▶ What to do:
Would you repeat exactly the part of the listing below that runs from the line containing "Where should I click to: Select" down to the line containing "Given: Open the three-dot more options menu", inclusive, and nothing else?

▶ Given records:
---------------
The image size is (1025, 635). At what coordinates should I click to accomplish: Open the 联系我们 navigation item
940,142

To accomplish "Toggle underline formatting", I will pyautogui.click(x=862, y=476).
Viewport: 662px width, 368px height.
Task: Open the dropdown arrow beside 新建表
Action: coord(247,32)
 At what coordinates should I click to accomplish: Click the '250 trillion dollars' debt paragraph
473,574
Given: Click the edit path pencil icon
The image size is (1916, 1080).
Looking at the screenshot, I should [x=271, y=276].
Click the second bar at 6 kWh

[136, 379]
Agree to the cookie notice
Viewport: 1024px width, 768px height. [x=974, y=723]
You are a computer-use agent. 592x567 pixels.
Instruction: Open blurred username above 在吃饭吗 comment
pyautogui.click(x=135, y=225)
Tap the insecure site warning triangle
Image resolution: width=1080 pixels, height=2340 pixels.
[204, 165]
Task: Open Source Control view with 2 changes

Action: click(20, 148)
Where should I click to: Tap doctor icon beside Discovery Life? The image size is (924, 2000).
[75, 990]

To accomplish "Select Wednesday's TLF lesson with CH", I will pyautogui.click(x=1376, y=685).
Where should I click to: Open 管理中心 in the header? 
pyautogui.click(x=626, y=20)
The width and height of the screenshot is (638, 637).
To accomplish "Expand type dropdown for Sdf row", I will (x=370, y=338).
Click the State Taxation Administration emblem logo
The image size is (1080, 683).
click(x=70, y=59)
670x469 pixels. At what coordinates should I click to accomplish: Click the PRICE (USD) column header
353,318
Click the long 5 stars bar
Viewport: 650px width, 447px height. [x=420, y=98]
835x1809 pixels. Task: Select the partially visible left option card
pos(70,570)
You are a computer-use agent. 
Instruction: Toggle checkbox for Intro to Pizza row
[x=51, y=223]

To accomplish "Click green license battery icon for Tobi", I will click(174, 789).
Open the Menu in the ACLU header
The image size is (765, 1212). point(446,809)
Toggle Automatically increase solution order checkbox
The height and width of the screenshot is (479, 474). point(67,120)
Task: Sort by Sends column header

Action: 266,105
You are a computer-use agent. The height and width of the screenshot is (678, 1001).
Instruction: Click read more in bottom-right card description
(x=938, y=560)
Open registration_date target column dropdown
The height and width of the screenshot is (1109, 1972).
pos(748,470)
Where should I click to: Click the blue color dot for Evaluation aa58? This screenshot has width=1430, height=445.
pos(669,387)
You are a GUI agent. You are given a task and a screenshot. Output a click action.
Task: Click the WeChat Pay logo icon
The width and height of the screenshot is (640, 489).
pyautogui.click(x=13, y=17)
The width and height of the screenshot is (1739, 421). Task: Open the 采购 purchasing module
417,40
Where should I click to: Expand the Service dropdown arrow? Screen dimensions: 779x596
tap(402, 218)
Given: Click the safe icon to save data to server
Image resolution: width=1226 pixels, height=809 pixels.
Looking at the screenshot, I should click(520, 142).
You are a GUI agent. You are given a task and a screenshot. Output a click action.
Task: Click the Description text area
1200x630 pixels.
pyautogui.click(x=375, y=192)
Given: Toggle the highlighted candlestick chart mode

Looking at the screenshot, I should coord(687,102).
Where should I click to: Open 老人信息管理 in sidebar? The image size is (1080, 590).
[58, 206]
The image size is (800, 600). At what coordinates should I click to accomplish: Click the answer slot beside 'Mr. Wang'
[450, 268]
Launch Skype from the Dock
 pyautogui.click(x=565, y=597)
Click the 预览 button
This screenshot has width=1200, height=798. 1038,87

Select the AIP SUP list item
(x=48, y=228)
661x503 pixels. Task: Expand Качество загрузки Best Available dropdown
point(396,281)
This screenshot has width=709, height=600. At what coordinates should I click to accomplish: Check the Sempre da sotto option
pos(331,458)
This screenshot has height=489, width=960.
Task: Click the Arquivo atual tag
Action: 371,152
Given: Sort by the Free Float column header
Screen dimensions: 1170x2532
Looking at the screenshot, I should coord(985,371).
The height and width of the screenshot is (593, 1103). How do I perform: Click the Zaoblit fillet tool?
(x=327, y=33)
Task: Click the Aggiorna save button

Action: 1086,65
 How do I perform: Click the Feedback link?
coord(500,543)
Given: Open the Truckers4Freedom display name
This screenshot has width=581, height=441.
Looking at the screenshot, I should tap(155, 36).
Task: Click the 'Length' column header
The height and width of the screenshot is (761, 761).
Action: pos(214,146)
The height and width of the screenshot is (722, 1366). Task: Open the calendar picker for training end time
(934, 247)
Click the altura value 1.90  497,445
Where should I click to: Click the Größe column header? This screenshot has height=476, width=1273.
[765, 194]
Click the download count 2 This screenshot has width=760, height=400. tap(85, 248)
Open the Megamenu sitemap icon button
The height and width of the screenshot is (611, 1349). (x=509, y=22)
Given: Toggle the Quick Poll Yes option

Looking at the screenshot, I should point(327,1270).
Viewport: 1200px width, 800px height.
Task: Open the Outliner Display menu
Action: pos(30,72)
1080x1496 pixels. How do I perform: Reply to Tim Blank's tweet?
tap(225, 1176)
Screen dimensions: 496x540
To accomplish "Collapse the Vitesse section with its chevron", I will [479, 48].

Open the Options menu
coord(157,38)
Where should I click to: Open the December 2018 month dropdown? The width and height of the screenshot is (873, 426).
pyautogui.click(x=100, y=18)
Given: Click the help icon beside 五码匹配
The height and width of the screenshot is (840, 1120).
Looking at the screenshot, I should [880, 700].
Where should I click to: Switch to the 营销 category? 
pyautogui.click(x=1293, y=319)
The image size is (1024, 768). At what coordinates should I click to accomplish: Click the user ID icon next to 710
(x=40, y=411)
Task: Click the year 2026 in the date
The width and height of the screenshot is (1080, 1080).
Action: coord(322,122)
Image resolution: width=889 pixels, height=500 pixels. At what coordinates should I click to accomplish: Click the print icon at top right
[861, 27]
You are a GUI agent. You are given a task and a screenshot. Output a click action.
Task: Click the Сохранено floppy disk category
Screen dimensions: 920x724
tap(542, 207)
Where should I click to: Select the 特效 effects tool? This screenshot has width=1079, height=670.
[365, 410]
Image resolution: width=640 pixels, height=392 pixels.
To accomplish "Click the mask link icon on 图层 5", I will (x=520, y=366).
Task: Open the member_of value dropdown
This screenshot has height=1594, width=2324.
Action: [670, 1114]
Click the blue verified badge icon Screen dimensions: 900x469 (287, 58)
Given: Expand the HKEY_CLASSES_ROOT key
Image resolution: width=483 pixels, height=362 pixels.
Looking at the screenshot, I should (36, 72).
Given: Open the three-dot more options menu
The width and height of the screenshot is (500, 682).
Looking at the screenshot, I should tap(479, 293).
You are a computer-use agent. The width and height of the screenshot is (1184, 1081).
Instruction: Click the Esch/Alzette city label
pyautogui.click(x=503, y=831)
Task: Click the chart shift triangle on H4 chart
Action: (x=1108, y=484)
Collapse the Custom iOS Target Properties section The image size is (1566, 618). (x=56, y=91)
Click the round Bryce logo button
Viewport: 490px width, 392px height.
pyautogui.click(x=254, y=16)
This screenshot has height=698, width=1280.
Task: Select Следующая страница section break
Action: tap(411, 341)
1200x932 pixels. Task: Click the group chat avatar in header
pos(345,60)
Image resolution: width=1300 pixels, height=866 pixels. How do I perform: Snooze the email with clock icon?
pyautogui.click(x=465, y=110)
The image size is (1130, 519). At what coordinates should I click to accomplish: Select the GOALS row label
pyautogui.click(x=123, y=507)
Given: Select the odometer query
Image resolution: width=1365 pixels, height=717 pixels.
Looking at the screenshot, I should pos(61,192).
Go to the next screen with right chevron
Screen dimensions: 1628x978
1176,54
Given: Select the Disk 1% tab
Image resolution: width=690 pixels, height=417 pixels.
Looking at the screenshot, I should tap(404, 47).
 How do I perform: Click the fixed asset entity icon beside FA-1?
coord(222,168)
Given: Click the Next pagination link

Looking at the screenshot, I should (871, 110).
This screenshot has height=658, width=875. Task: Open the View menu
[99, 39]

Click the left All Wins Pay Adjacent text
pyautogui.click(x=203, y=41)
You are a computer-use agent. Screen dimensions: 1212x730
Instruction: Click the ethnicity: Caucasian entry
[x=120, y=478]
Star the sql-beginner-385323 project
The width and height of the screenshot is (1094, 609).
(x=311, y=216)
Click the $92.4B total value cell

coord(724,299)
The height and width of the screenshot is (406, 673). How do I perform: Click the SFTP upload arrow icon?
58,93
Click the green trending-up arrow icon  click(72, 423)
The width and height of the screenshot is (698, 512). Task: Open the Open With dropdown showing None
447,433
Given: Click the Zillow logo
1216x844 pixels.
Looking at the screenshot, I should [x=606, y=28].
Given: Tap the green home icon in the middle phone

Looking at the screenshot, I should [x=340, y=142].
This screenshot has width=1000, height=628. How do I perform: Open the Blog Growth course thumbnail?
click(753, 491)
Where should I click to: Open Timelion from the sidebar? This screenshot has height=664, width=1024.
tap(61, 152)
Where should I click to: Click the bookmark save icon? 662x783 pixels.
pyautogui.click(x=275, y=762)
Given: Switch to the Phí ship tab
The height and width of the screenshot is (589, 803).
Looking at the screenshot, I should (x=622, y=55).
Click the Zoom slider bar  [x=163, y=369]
---------------
▶ Answer for the task:
Where should I click to: Select the 特效 effects tool? This screenshot has width=1079, height=670.
[365, 410]
Image resolution: width=640 pixels, height=392 pixels.
To accomplish "Click the mask link icon on 图层 5", I will (x=520, y=366).
Task: Open the member_of value dropdown
This screenshot has height=1594, width=2324.
Action: [670, 1114]
Click the blue verified badge icon Screen dimensions: 900x469 (287, 58)
Given: Expand the HKEY_CLASSES_ROOT key
Image resolution: width=483 pixels, height=362 pixels.
Looking at the screenshot, I should (36, 72).
Given: Open the three-dot more options menu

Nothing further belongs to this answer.